We’ve all heard about the magic of a book’s first sentence. Melville’s “Call me Ishmael” or Orwell’s “It was a bright cold day in April, and the clocks were striking thirteen.” Some sentences stay with you forever. At the very least, we writers want our first sentences to set the tone for the novel and persuade the reader to give the book another few pages.
There’s no shortage of commentary about good first sentences: examples, why they’re important, how to make them good. I won’t try to add to those lessons since I’m not a great writing teacher unlike, say, for example, Murderati’s very own Alex.
Instead, I want to talk about the bad first sentences. No, not sad, pathetic bad. Funny bad. Intentionally bad. Hilariously bad.
Turns out there’s an award for worst imaginary first sentences. Named for the author of Paul Clifford (as in “It was a dark and stormy night”), the Bulwer-Lytton Fiction Contest promises that its www stands for “Wretched Writers Welcome.” And wretched are the submissions indeed.
In the genre of detective fiction, the winner, from Steve Lynch (San Marcos, CA): “She walked into my office wearing a body that would make a man write bad checks, but in this paperless age you would first have to obtain her ABA Routing Transit Number and Account Number and then disable your own Overdraft Protection in order to do so.”
I also enjoyed this “dishonorable mention” for purple prose: “Elaine was a big woman, and in her tiny Smart car, stakeouts were always hard for her, especially in the August sun where the humidity made her massive thighs, under her lightweight cotton dress, stick together like two walruses in heat.” -Derek Renfro (Ringgold, GA).
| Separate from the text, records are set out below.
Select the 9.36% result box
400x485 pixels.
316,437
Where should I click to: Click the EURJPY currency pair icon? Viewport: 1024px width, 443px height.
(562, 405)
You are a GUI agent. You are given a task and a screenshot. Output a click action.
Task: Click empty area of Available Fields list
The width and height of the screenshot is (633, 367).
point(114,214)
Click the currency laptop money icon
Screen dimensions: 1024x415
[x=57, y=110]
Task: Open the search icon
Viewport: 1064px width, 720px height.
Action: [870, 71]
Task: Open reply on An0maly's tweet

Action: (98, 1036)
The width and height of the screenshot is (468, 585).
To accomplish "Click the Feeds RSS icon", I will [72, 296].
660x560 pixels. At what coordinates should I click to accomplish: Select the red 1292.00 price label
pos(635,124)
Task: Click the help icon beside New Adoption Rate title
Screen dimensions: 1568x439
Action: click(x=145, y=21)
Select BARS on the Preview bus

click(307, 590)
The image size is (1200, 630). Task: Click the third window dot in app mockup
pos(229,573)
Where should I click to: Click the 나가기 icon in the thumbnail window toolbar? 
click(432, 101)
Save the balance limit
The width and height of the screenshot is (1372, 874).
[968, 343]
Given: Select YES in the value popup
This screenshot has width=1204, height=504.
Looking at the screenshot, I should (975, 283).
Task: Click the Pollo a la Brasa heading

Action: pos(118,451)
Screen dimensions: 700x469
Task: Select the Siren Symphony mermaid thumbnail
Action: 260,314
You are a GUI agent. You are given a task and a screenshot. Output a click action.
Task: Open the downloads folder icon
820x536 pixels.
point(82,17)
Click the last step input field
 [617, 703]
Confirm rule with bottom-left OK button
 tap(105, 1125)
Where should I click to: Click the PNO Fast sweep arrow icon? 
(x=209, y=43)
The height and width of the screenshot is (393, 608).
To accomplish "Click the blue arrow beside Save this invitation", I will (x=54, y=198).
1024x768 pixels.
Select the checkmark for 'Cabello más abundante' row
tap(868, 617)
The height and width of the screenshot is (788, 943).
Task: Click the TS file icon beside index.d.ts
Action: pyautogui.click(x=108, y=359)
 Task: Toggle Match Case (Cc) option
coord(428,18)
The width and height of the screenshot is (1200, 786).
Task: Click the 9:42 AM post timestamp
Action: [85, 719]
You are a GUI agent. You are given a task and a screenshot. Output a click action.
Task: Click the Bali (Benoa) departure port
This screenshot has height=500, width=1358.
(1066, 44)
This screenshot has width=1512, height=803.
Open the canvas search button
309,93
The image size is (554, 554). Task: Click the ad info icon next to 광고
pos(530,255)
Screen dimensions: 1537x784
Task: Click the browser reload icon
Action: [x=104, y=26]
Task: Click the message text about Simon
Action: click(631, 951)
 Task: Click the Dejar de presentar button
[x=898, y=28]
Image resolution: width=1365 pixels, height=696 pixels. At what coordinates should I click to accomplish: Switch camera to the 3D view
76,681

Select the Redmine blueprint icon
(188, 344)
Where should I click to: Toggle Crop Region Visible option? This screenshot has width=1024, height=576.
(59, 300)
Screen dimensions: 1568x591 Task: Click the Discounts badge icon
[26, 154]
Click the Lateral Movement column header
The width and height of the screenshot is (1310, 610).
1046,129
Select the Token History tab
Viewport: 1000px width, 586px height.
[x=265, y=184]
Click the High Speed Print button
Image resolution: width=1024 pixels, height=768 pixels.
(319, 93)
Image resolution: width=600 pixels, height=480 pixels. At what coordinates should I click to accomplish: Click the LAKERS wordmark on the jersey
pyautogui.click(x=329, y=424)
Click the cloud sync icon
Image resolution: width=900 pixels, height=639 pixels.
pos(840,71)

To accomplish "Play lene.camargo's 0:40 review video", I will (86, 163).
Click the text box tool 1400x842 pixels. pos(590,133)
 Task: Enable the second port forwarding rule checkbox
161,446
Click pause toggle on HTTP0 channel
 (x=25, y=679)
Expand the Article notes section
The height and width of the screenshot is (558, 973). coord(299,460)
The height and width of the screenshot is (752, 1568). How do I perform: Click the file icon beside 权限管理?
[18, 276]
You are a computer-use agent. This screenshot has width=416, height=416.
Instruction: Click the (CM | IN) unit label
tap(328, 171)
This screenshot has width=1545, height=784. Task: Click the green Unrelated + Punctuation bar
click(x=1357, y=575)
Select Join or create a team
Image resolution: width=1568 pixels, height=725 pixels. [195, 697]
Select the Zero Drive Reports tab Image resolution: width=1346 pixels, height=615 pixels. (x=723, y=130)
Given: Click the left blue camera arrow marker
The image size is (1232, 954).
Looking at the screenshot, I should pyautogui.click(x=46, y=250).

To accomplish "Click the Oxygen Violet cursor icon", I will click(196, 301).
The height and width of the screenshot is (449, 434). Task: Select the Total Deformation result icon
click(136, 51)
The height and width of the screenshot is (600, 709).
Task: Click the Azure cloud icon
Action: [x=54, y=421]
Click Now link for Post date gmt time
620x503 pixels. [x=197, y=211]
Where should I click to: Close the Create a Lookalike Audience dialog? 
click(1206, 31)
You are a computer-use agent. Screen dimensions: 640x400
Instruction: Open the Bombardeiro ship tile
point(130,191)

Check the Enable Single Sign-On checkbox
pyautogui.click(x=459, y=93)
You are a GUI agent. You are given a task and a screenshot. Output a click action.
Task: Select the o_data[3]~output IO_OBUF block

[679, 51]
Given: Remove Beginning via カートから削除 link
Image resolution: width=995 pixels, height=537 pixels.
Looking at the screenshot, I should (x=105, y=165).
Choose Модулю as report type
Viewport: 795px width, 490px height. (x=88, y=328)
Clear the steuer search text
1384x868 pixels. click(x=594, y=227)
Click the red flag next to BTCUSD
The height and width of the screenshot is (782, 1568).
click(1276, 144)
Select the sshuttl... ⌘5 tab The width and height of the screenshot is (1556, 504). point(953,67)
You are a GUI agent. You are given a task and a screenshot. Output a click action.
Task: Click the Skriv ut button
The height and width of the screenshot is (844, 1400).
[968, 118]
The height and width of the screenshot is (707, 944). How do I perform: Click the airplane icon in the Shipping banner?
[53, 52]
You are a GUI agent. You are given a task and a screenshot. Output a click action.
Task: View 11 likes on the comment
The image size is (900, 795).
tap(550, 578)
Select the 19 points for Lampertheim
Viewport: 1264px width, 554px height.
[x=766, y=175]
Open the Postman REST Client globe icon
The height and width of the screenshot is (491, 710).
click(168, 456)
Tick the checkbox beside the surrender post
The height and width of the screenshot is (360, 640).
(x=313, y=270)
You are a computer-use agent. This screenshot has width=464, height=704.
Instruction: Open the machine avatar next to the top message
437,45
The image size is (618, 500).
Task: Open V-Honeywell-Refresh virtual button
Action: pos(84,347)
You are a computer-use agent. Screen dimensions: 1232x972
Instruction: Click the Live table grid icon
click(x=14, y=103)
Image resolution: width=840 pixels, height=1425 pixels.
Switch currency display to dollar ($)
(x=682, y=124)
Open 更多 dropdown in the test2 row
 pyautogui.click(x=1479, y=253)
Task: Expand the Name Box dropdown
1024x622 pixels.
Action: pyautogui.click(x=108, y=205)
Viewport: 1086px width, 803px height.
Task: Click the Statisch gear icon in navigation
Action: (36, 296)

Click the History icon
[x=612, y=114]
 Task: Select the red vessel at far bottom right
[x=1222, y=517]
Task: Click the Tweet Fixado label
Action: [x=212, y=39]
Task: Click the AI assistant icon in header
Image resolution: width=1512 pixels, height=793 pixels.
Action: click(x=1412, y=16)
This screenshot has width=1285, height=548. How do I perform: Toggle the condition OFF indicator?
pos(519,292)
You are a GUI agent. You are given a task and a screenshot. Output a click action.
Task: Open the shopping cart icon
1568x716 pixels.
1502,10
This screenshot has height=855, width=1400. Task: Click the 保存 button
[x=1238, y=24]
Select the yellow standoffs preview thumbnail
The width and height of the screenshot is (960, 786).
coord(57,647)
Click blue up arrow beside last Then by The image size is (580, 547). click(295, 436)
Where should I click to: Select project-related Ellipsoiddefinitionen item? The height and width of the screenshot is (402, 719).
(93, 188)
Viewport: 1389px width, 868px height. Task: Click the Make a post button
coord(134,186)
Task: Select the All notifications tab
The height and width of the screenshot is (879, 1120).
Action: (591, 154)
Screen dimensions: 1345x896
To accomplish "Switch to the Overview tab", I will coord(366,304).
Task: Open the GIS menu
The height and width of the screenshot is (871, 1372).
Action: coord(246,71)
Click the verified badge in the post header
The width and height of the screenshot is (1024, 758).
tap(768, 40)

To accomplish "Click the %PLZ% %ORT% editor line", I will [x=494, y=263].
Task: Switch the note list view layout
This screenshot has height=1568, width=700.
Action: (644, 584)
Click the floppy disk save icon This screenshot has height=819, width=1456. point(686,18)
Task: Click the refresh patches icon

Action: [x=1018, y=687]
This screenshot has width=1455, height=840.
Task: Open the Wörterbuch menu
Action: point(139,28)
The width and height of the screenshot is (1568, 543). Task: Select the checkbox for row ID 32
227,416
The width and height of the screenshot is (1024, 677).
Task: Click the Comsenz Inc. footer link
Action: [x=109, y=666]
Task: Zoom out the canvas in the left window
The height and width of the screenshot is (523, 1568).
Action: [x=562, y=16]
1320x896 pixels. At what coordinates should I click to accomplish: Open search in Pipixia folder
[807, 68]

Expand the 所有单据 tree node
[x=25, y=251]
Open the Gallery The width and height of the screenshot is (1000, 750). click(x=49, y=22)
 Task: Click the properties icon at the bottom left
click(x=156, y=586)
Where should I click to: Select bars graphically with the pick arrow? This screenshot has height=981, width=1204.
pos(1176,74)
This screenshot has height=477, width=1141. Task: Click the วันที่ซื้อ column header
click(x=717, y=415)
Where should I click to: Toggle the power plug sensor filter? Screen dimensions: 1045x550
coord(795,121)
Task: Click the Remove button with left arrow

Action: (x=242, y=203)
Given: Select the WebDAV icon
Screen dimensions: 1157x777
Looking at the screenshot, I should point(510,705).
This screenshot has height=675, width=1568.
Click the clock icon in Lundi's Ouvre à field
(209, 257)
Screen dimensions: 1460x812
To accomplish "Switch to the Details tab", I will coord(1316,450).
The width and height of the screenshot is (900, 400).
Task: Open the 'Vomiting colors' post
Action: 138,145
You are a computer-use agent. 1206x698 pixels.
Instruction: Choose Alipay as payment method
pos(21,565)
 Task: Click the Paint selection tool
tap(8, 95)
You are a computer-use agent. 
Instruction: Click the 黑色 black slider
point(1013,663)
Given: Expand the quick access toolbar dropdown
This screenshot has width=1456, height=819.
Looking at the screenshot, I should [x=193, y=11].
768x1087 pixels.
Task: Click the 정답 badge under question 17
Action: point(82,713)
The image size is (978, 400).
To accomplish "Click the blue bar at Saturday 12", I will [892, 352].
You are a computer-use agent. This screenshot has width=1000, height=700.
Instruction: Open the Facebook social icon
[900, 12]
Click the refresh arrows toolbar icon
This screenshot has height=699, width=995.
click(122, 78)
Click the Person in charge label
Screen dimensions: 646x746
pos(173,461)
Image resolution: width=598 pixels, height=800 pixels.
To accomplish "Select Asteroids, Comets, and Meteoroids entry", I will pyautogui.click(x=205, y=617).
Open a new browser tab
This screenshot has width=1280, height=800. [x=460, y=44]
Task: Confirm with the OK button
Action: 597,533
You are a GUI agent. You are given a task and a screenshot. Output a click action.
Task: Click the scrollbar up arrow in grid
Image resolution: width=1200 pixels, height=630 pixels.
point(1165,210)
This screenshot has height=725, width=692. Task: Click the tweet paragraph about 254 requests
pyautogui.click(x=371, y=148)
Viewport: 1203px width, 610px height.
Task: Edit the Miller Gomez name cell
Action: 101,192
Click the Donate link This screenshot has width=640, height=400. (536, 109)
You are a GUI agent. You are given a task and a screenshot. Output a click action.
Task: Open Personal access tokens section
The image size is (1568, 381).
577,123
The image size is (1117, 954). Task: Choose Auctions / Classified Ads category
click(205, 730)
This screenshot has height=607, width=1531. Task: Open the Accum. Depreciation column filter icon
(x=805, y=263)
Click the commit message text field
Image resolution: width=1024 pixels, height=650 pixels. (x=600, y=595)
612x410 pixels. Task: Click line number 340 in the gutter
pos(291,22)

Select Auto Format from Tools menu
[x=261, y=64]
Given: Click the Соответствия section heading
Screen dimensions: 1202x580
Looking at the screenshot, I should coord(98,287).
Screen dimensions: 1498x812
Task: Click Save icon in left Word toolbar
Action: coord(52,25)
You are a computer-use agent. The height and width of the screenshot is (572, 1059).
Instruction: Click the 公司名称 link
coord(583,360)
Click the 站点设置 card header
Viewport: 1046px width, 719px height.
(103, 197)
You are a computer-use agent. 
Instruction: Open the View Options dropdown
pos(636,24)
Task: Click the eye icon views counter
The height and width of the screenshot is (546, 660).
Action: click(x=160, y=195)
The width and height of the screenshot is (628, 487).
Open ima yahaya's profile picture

And the overall winner, from writer Molly Ringle: “For the first month of Ricardo and Felicity’s affair, they greeted one another at every stolen rendezvous with a kiss — a lengthy, ravenous kiss, Ricardo lapping and sucking at Felicity’s mouth as if she were a giant cage-mounted water bottle and he were the world’s thirstiest gerbil.”
Pretty good (meaning bad) stuff, right? But as atrocious as those first sentences are, I suspect we here at Murderati can reach even higher (lower?) levels of literary abomination.**
I’ll get this party started.
The first sentence of my next novel (NOT!): Harlow felt oddly detached from the sight of her own fat, rumbling inside the lipo hose like tapioca and cherry slurpee, as she wondered if her newly flat abdomen might bring Trevor back home.
Can’t wait to see what y’all come up with. Go for it!
*Shout out here to fellow law prof Stanley Fish for his excellent NY Times Op-Ed on first sentences of crime fiction novels.
**Hat tip to my bible, www.ew.com, for playing this game first.